Environmental and health groups want the Food and Drug Administration (FDA) to stop allowing livestock producers to administer subtherapeutic levels of antibiotics to livestock to prevent disease. The groups argue in a new lawsuit that the practice, which is common in rural America, is causing growing antibiotic resistance in people.
In a lawsuit filed in the U.S. District Court for the District of Maryland, the National Resource Defense Council, EarthJustice, Food Animal Concerns Trust, Public Citizen and other public health and consumer groups asked the court to set aside a 2021 agency denial of a petition and require FDA to either grant or reconsider the petition.
In 2016, the groups asked FDA to ban the use of antibiotics in livestock and poultry in the absence of illness. In denying the petition in 2021, FDA said it agreed with the petitioners that the practice might be contributing to human antibiotic resistance.
The classes of antibiotics identified include macrolides, lincosamides, penicillins, streptogramins, tetracyclines, aminoglycosides and sulfonamides.
The groups provided FDA with additional research in 2020 that purported to show that antibiotic use remains high in beef, pork and turkey production.
The lawsuit said livestock producers have been adding low doses of antibiotics to animal feed since the 1950s. Today, about two-thirds of all antibiotics sold in the U.S. are for use in food-producing animals.

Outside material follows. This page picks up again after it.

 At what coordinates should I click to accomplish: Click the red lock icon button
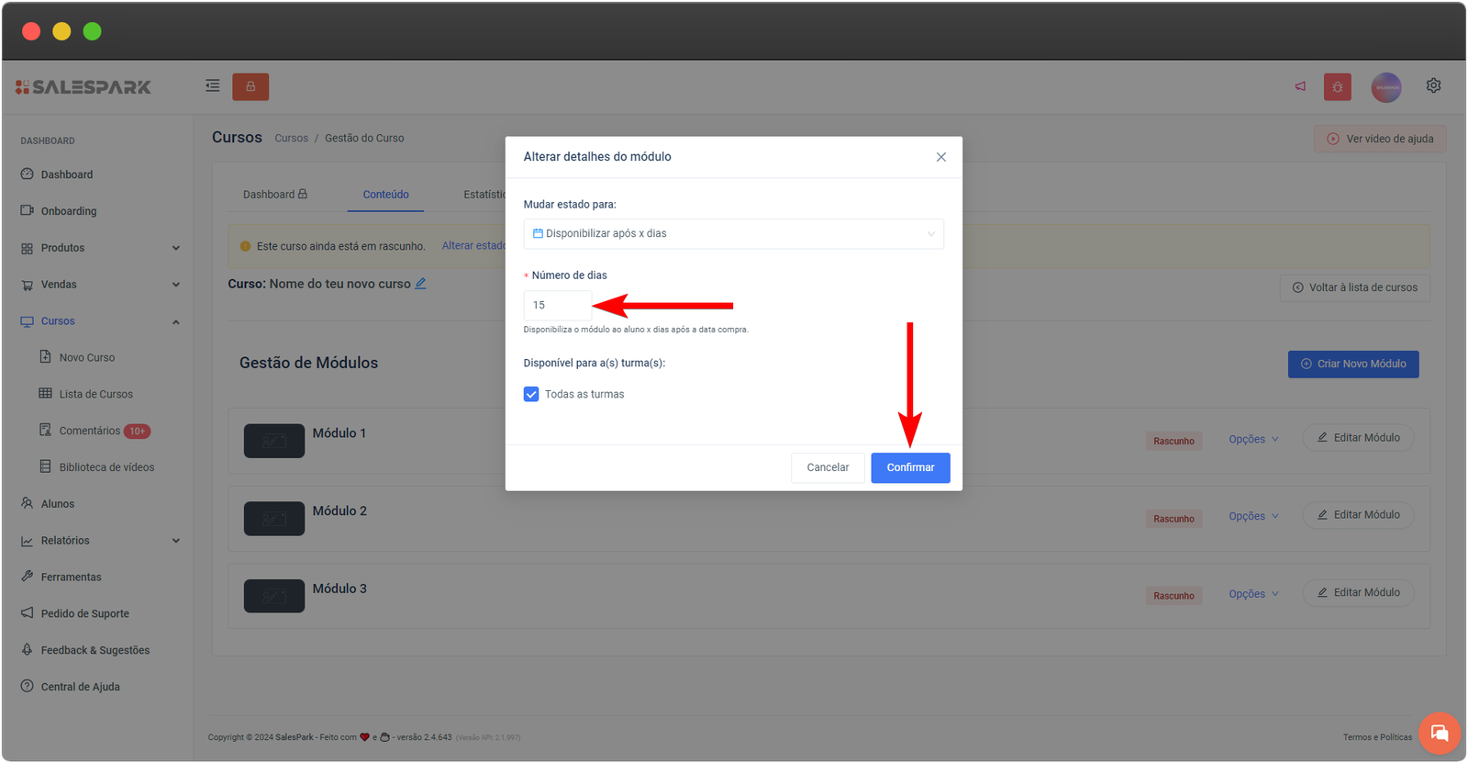click(250, 86)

“A significant percentage of these antibiotics are administered flock- or herd-wide at subtherapeutic levels,” the lawsuit said, “That is, below the dose used to treat disease—and over extended periods of time, to prevent diseases that occur more frequently when animals are kept in cramped, dirty conditions common to intensive animal facilities.”
The groups said in the lawsuit they do not want “short-term” antibiotic uses to end because such uses are to treat sick animals.

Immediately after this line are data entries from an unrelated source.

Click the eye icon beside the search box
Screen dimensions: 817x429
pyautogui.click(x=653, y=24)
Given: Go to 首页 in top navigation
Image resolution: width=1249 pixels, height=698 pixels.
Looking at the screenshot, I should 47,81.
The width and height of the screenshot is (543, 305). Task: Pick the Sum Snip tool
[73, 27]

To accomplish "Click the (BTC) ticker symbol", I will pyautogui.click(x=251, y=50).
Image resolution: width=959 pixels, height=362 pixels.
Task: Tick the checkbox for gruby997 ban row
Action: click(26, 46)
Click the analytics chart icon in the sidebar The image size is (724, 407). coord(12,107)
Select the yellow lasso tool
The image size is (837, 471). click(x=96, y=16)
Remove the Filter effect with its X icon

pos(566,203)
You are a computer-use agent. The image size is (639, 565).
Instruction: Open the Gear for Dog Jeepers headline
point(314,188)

“Resistant bacteria from industrial animal facilities can spread to humans who are exposed to meat products or livestock,” the lawsuit said.
“Data indicate that retail meat products are frequently contaminated by salmonella, campylobacter, E. coli and other bacteria that are resistant to multiple classes of antibiotics. Various epidemiological studies have confirmed that these bacteria have been transferred to people.”
In 2017, a veterinary feed directive (VFD) issued by the FDA moved antimicrobials away from over-the-counter sales to prescription or VFD status.
Production claims related to their uses as growth agents were removed from labels. FDA numbers released in 2020 showed decreased levels in sales and distribution numbers of “medically important antimicrobials approved for use in food-producing animals.”
For example, FDA said tetracycline numbers decreased by 40%. Overall sales and distribution attributed to cattle dropped 35%; the same decrease was recorded in swine. The chicken industry led with a 47% decrease.
The VFD and pressure to reduce antimicrobial use to comply with consumer marketing programs opened the door to several products touted as options or even replacements for antimicrobials.
The new lawsuit is critical of the VFD, saying the agency “disclaimed any numerical targets for reducing antibiotic use and explained that it was focused instead ‘on supporting judicious use’” of antibiotics.
“Judicious use under FDA’s voluntary guidance documents does not include analysis of human health effects of feeding antibiotics to entire herds or flocks over long periods of time,” the lawsuit said.
“The agency’s decision did not respond to the petition’s core argument that eliminating the preventive use of medically important antibiotics in food-producing animals is necessary to safeguard public health.”
The groups said more than 2.8 million antibiotic-resistant infections occur in the U.S. annually.
“These difficult-to-treat infections contribute to as many as 162,000 deaths annually,” the lawsuit said. “The antibiotic-resistance crisis is fueled in significant part by the misuse and overuse of antibiotics in industrial livestock and poultry production.
“If FDA were to grant the petition and withdraw approval for subtherapeutic uses of medically important antibiotics in animal feed, the prevalence of bacteria in livestock with resistance to those drugs would stop increasing and would likely decrease.”